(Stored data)
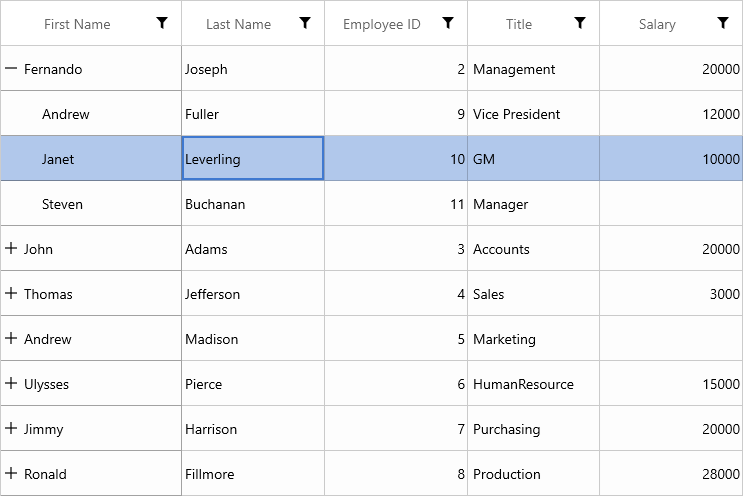The height and width of the screenshot is (496, 743).
Task: Expand the John row
Action: click(x=11, y=249)
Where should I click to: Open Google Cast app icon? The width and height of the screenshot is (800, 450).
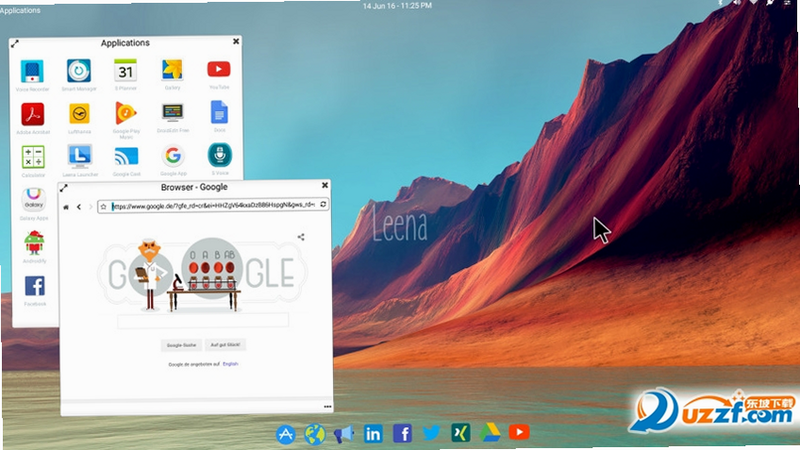pyautogui.click(x=126, y=156)
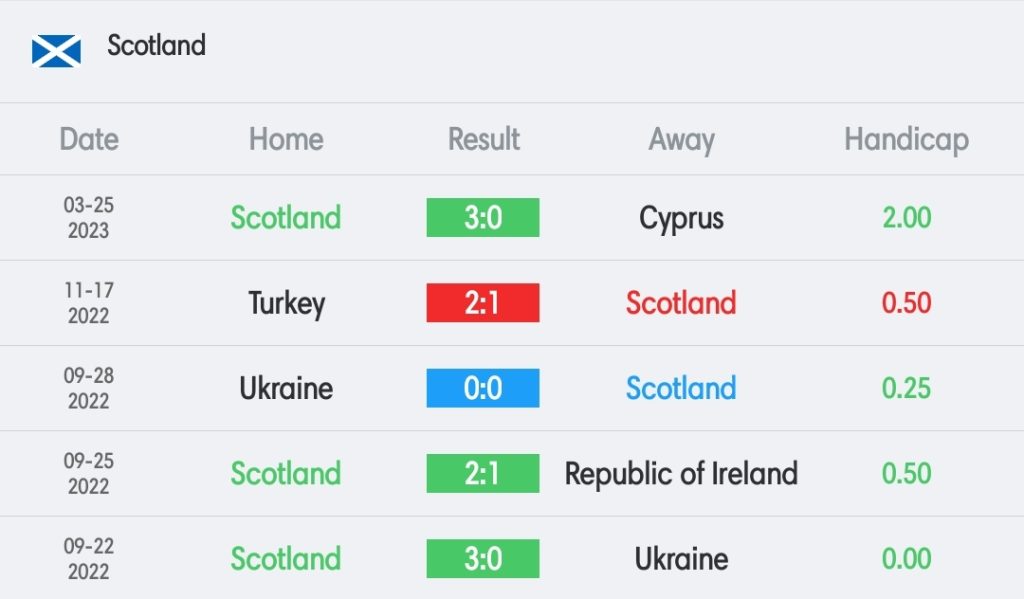
Task: Open the blue 0:0 draw result
Action: tap(483, 388)
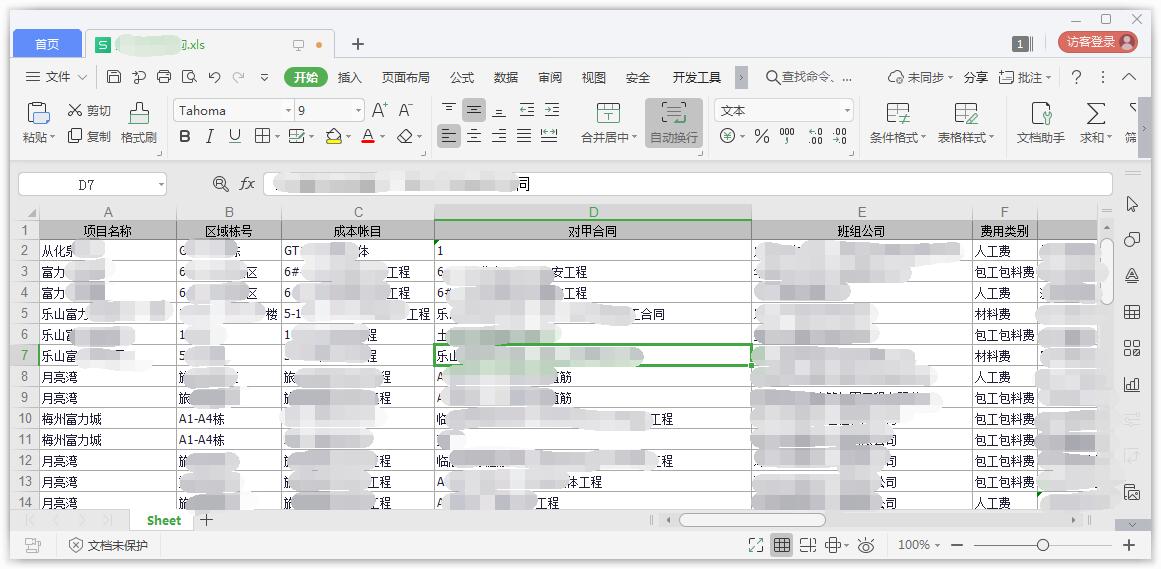The image size is (1161, 569).
Task: Click the Undo arrow icon
Action: coord(214,77)
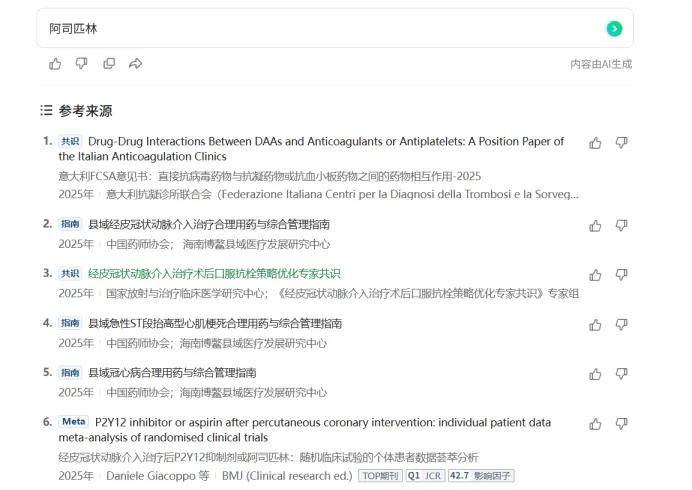The height and width of the screenshot is (490, 692).
Task: Click the green send arrow button
Action: [614, 29]
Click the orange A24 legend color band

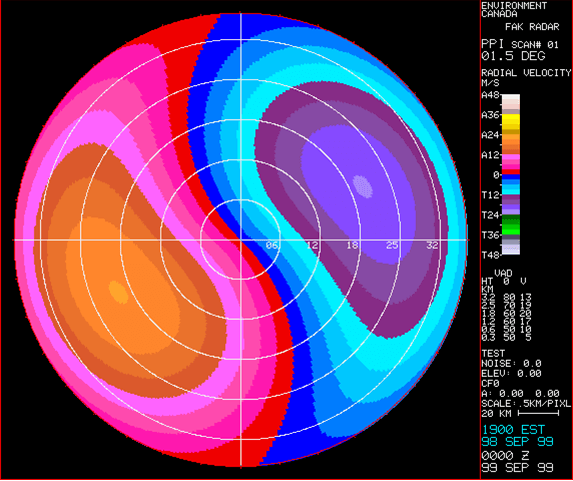(x=511, y=144)
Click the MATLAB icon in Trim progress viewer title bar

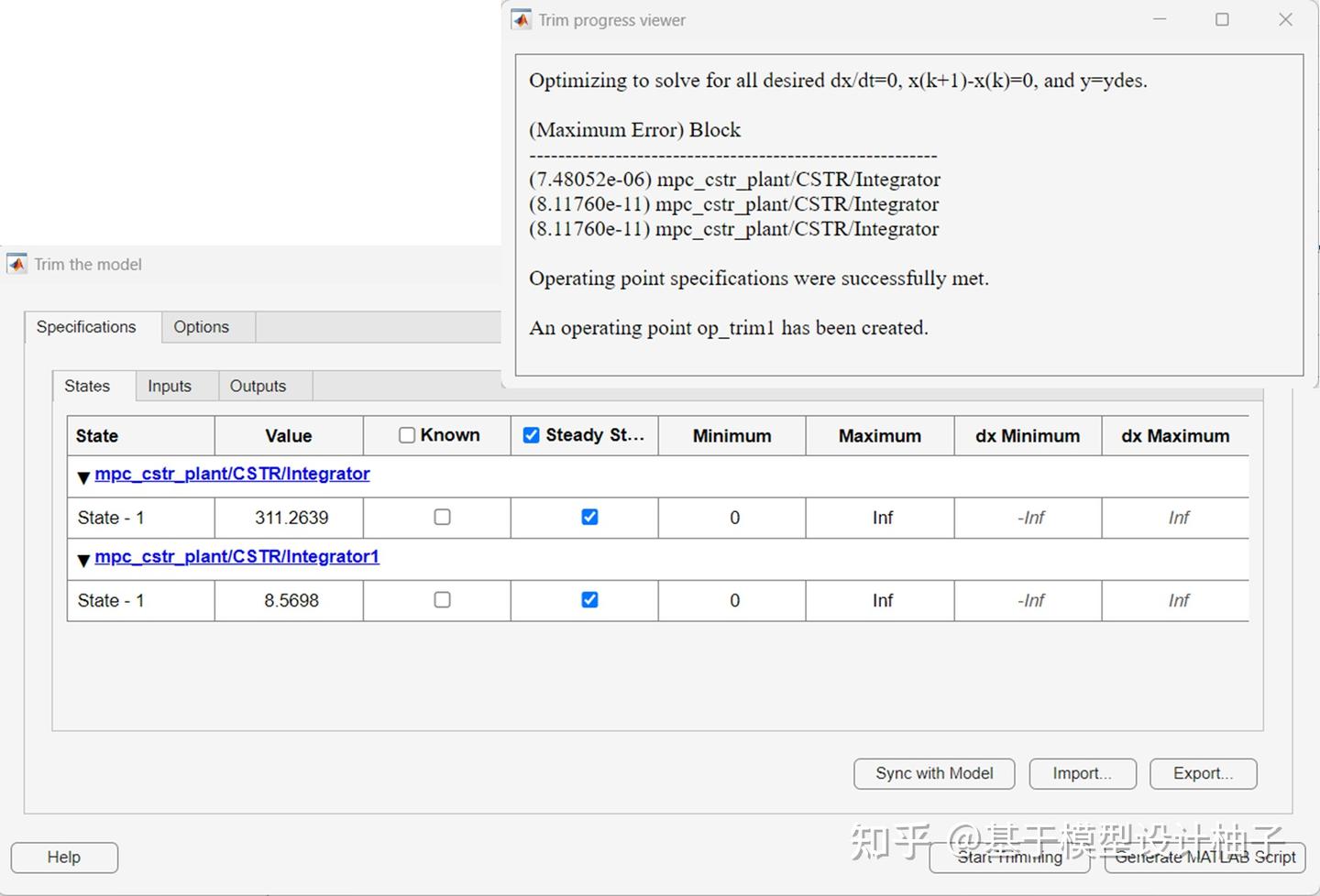click(x=521, y=19)
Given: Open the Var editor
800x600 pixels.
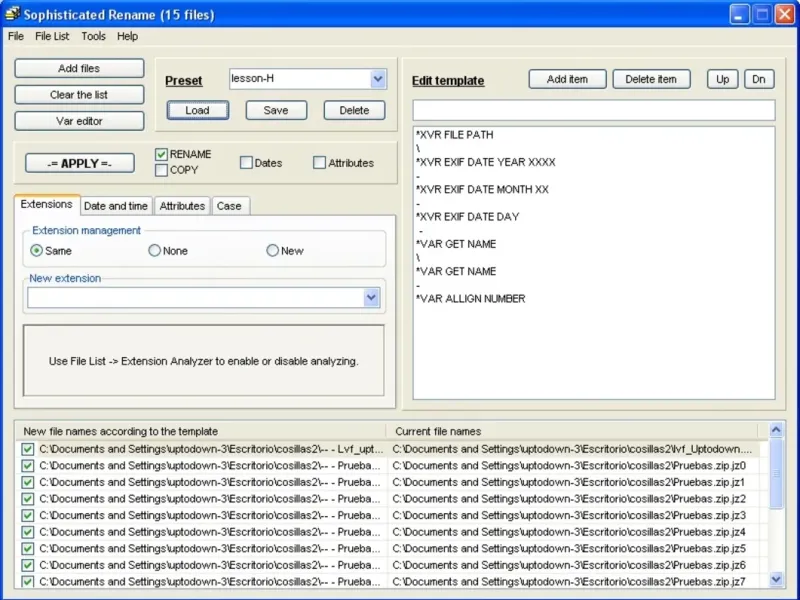Looking at the screenshot, I should pyautogui.click(x=79, y=121).
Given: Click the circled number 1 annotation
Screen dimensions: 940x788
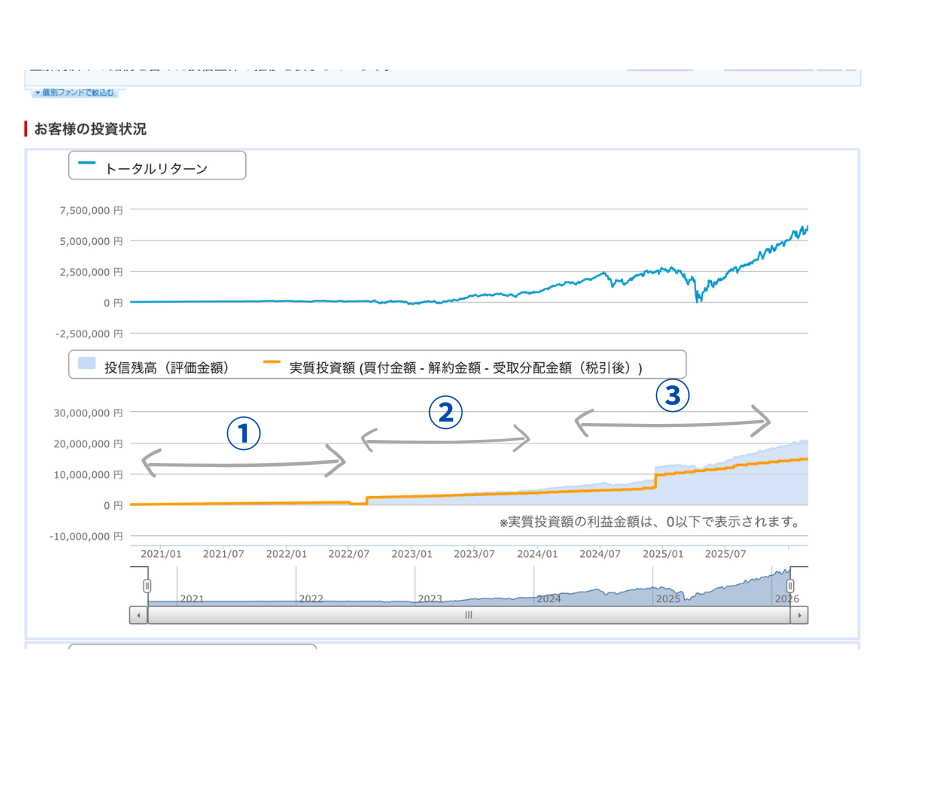Looking at the screenshot, I should click(243, 433).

What to do | From the entries above, return each line with the word "Given" in it.

Exercise output |
Given: Open the Var editor
Given: Click the circled number 1 annotation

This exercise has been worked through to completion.